Well, you can think of communication over time as one giant long-term game of Telephone. And an important question you can then ask is: What is the stationary distribution of these chains?

This is the subject of a line research in computational cognitive science. The basic model combines some assumptions we’ve seen before with some assumptions of hidden Markov models you just learned about in this chapter.

First, assume that people are trying to learn some concept by seeing an example \(x_i\) and getting a label for it \(y_i\) and then trying to generalize that label to other instances by forming a hypothesis \(h\) about what other things \(y_i\) applies to. This is the problem we encountered in the generalization chapter, and we can assume that each person forms their beliefs about \(h\) using Bayesian inference.

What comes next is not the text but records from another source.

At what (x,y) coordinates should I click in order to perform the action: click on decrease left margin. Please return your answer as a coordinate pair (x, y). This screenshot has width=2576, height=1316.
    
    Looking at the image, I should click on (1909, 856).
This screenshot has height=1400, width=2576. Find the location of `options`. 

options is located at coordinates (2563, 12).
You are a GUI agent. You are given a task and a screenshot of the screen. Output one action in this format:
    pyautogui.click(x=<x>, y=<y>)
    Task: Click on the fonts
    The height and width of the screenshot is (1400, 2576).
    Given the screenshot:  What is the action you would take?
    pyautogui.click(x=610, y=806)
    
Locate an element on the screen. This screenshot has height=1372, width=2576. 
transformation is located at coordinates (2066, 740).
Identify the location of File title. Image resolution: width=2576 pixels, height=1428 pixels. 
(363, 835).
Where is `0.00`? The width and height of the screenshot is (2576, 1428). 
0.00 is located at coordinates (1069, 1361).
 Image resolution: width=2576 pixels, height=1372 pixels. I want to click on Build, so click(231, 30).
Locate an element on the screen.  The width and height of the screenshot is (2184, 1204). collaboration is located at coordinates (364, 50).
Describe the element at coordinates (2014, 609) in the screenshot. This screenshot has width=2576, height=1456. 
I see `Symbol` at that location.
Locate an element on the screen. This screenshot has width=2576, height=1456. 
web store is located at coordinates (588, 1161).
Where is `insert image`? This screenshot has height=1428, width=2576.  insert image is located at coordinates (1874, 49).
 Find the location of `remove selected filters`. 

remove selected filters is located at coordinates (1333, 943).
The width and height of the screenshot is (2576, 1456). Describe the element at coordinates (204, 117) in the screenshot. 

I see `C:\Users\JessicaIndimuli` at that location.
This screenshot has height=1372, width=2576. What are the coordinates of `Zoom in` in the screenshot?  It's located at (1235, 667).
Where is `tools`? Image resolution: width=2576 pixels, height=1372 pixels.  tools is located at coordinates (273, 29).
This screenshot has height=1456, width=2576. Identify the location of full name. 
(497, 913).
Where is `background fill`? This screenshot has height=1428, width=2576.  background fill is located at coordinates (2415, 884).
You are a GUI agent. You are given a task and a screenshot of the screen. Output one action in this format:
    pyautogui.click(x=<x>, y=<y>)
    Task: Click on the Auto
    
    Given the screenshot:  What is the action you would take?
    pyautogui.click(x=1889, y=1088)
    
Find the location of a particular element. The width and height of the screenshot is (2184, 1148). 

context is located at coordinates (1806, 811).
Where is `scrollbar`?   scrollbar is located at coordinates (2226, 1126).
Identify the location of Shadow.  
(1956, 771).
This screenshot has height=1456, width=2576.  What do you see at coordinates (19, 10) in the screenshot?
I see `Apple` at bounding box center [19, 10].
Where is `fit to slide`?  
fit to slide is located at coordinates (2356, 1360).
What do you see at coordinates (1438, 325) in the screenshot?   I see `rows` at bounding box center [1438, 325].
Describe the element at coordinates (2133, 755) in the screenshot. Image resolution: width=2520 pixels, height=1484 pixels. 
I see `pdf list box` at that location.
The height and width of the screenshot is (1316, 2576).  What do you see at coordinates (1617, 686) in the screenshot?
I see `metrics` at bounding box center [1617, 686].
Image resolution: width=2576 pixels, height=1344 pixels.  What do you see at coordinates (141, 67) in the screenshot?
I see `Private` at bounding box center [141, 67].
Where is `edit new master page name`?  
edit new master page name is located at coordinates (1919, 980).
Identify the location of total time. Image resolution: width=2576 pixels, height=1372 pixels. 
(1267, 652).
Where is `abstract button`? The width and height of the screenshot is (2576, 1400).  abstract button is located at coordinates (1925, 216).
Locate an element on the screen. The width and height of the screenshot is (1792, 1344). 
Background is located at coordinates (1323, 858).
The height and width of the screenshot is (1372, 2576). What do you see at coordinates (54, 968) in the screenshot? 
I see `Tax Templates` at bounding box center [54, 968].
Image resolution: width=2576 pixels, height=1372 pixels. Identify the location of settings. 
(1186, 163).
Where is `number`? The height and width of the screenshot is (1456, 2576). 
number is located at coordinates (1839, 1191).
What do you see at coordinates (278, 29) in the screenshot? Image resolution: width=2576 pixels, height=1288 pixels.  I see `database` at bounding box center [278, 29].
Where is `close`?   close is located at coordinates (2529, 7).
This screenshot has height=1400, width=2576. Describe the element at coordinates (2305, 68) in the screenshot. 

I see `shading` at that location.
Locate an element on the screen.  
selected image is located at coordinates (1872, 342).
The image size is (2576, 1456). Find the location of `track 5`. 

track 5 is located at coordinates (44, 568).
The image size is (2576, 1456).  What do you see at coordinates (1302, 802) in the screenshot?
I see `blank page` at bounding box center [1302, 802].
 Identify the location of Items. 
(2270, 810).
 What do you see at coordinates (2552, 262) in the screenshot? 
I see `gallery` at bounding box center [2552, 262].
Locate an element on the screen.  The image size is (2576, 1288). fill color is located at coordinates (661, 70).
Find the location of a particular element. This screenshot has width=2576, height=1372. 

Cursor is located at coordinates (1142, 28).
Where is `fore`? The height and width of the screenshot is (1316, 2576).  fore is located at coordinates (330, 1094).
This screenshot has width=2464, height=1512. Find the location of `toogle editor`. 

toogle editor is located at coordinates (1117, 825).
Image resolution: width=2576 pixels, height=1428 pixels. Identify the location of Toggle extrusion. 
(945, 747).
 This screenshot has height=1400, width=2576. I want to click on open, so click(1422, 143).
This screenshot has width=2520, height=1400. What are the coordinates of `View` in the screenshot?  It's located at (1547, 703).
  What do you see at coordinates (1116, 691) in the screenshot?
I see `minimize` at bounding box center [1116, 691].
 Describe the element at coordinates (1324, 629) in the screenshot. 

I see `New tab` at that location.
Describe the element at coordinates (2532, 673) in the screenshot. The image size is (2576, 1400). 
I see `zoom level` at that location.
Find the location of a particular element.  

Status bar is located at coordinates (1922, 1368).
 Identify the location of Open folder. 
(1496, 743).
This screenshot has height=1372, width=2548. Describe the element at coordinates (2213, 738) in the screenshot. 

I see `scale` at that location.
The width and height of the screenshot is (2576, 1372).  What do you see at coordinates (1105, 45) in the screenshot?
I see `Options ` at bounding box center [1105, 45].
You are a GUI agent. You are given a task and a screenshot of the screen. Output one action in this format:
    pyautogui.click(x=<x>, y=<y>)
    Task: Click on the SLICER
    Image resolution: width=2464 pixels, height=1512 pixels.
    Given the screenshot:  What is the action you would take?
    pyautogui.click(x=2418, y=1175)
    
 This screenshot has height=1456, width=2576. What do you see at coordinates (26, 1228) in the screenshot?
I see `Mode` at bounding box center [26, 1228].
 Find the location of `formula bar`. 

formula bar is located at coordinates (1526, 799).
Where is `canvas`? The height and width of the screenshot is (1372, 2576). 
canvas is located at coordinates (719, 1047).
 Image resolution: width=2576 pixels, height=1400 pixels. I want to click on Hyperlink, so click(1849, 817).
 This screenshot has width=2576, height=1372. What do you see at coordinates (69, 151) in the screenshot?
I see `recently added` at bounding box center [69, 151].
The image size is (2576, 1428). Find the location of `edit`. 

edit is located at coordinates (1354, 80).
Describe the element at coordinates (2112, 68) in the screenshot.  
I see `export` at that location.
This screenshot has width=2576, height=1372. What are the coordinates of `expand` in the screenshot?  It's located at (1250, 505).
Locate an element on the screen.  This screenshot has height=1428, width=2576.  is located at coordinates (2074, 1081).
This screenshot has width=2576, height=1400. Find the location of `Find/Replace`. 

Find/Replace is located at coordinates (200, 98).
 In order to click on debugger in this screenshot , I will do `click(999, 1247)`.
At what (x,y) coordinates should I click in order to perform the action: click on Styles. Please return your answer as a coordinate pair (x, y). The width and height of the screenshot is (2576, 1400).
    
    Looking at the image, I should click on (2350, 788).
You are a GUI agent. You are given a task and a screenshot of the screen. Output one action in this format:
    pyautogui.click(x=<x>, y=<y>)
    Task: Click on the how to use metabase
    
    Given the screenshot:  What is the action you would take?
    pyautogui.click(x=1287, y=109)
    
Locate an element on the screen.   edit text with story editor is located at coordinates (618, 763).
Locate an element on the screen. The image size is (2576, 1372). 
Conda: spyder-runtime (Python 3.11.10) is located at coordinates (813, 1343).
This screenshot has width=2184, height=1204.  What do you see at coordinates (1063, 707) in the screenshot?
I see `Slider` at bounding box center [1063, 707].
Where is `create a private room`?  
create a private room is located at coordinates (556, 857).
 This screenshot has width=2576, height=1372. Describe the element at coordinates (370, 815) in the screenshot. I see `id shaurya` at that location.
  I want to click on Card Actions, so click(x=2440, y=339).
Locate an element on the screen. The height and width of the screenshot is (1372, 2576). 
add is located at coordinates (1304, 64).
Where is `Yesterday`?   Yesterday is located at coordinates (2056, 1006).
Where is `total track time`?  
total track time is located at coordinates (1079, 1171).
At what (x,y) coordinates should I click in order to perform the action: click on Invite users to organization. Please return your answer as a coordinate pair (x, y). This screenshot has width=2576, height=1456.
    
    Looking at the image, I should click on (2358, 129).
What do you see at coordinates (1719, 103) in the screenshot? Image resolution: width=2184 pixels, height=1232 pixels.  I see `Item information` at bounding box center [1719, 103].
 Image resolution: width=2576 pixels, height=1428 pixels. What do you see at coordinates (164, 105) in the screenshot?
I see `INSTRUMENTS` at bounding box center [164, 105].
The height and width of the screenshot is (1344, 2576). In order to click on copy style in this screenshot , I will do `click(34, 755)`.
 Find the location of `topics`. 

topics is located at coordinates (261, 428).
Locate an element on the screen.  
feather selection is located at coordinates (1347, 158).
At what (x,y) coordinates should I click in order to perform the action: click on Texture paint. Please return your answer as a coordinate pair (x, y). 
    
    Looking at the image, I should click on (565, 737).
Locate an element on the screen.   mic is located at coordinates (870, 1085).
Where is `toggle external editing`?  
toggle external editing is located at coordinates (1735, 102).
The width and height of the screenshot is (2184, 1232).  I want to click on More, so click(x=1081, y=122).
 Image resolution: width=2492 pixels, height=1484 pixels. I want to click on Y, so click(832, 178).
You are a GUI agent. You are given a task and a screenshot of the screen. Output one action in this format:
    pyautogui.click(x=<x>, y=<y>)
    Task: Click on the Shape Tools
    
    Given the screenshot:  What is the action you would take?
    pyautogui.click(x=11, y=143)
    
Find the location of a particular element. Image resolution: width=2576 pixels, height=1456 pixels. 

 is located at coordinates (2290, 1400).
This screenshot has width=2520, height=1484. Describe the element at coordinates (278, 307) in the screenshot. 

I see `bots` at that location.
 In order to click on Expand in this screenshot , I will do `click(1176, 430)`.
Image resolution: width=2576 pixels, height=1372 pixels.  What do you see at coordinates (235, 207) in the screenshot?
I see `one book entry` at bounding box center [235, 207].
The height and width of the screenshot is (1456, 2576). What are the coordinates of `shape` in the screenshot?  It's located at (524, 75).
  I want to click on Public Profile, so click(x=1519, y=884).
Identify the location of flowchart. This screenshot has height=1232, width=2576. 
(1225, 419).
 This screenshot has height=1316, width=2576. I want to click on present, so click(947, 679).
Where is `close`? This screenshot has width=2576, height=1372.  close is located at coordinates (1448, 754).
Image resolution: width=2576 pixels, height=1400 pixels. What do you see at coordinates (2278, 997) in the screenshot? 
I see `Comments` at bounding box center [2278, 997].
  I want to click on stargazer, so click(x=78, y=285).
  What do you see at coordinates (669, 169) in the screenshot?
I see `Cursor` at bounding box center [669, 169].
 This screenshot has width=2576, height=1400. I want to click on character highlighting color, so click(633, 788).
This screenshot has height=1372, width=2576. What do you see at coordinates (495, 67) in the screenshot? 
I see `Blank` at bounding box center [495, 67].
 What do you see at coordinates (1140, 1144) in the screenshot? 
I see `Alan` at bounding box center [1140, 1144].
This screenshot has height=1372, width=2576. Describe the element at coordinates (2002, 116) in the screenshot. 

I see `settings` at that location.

Now let’s add in the communication factor. Each person \(n+1\) gets a label \(y_n\) from someone else Person \(n\), forms their own hypothesis \(h_{n+1}\) then labels a new object \(x_{n+1}\) for the next person. This process repeats, creating a Markov chain.

To simplify this chain, what we end up with is a sequence of states where each state is a hypothesis about the concept.

What will this chain converge to?

It turns out that the stationary distribution of this chain is the prior \(P(h)\). Because people make mistakes and communication is noisy, over time, the labels \(y_n\) become virtually useless and people will converge to their shared prior beliefs.

9.3.1 Using iterated learning to identify people’s priors

For this reason, we can use a kind of Telephone game as a way to find out what people’s shared prior beliefs are.

A study lead by Michael Kalish tested this idea for function learning: learning to predict \(y\) values from \(x\) values.

In the task, people were given \(x\) values and had to predict the corresponding \(y\) values using a slider. They got feedback on 50 training examples. Then they did an additional 25 trials without feedback.

Those 25 test trials were doubled and used as the 50 training examples for the next person, and so on. What functions would people eventually learn?

The figure below shows several representative chains. The researchers found that regardless of what the initial training data was, the chains usually converged to a linear increasing function, suggesting that this is what most people were expecting.

Iterated function learning results from Kalish et al. (2007).

This same method has been applied in other domains as well. For example, in a study lead by Jordan Suchow, people had to reproduce as accurately as possible the positions of characters in a word. The initial positions were randomly positioned, and what each person reproduced would be passed to the next person in the chain.

Iterated typesetting results from Suchow et al. (2016).

The researchers found that, over time, people drifted much closer to equal spaced letters, which was much more legible. Moreover, if they averaged the responses across all chains (DZP₂ in the figure), they found that people’s responses were even better than equal spacing, getting closer to Linotype, recommended by designers.